Document Type

Journal Article

Publication Title

Impact Assessment and Project Appraisal

Publisher

Taylor & Francis

School

Centre for Ecosystem Management / Centre for People, Place and Planet

RAS ID

56513

Comments

This is an Accepted Manuscript of an article published by Taylor & Francis in IMPACT ASSESSMENT AND PROJECT APPRAISAL on 21/02/2023, available online: http://www.tandfonline.com/10.1080/14615517.2023.2181248.

Retief, F. P., Bond, A., Morrison-Saunders, A., Pope, J., Alberts, R. C., Roos, C., & Cilliers, D. P. (2023). Gaining a deeper understanding of the psychology underpinning significance judgements in environmental impact assessment (EIA). Impact Assessment and Project Appraisal,41(4), 250-262.

https://doi.org/10.1080/14615517.2023.2181248

Abstract

Significance judgements lie at the heart of EIA and provide the basis and justification for overall decision-making. Although the subjective nature of significance judgements is widely recognized, there has been limited research aimed at gaining a deeper understanding of its implications. This paper builds on the growing tradition of exploring learning from psychology in dealing with challenges in EIA practice, in this case, significance judgements. The aim of this research is therefore, to gain a deeper understanding of the psychology underpinning significance judgements.

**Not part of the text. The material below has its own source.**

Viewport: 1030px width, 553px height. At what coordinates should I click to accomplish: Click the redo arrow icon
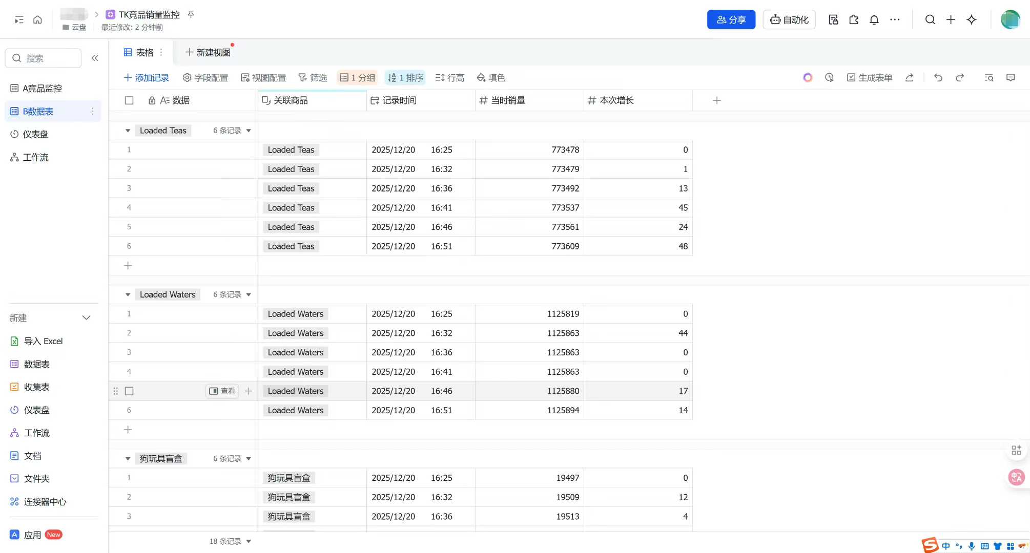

This is achieved by applying 10 concepts from psychology to the four steps in the ‘significance spectrum model’, namely: decide thresholds, make predictions, judge acceptability and consider mitigation. The results suggest that significance judgements should (with underpinning concepts from psychology provided in parentheses) aim for a limited number of key thresholds (paradox of choice); design thresholds with future gains in mind (loss aversion), reconsider probability scoring (possibility and certainty effect); avoid judgements based on limited information (What You See Is All There Is, WHYSIATI); utilise statistical prediction over expert opinion (expert fallacy); communicate carefully (priming, framing and cognitive ease); and consider personal attitudes and biases (affect heuristic).